Glucuronide synthesis in foetal liver and other tissues

Abstract

Low o-aminophenyl glucuronide synthesis in fetal liver of guinea pig and man and in neonatal mouse liver has been shown to be due to low levels of uridine diphosphate glucuronic acid and of uridine diphosphate-transglucuronylase (glucuronyl transferase) activity, the enzyme itself probably being present only in small amount. In early fetal guinea-pig liver both these levels are negligible, but increase towards full term. Relatively greater conjugation was observed in homogenates fortified with uridine diphosphate glucuronic acid than in corresponding slices; the bearing of this phenomenon on formation of the nucleotide and on fatty infiltration of fetal liver is discussed. After birth, guinea-pig liver rapidly assumes the glucuronide-synthesizing capacity of the adult.

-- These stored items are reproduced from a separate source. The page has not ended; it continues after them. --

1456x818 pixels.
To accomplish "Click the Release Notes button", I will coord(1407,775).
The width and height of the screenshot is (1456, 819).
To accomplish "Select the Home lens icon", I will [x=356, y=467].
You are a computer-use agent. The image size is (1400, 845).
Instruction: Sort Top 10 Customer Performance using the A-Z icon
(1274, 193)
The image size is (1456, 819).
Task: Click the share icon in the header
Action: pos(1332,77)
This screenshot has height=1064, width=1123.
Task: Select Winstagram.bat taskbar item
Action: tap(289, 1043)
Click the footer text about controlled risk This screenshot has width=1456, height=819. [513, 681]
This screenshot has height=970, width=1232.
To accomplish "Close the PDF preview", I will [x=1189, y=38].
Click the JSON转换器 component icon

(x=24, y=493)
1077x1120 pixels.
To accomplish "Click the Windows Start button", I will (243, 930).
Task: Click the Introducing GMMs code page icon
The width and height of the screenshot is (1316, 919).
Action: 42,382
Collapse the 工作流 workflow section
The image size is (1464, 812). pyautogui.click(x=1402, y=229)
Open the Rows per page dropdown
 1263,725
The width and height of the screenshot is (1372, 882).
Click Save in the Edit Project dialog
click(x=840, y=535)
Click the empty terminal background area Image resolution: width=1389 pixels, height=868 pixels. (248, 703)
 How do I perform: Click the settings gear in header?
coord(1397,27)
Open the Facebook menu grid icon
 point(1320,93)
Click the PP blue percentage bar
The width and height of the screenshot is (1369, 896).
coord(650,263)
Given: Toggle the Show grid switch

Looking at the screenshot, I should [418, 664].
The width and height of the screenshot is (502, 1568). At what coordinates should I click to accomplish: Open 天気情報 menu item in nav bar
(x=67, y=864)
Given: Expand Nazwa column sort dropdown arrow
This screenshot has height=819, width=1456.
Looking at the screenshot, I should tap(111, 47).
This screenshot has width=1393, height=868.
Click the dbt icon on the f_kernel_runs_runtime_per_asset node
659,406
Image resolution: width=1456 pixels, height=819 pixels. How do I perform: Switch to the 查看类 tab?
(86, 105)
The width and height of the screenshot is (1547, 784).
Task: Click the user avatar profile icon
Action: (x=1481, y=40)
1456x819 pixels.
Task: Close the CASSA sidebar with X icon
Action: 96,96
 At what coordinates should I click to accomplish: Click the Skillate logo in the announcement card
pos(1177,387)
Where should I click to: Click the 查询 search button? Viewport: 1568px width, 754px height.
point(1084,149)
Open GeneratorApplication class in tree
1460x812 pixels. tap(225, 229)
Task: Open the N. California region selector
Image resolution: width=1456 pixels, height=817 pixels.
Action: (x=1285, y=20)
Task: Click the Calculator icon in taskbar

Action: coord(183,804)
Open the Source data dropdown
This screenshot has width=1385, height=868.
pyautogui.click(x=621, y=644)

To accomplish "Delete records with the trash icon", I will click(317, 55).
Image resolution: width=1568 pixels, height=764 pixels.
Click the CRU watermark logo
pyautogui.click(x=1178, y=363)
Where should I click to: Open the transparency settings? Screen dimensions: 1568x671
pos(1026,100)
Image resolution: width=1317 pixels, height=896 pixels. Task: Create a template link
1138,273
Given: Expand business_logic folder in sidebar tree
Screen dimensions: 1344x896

A somewhat similar pattern is described for the infant mouse. Synthesis below adult levels also of ( - )-menthyl glucuronide and of the ester-linked p-aminobenzoyl glucuronide occurs in homogenates of fetal guinea-pig liver, o-Aminophenyl glucuronide synthesis in early fetal kidney is negligible but increases towards full term, being at birth, when fortified with glucose, higher than in corresponding liver slices, though still below adult level. The most active site of glucuronide synthesis so far examined in the early fetus of the guinea pig is the stomach. "Defective" glucuronide formation in liver and kidney appears to be a fetal characteristic of the species studied, and its relation to bilirubin conjugation in neonatal jaundice is discussed.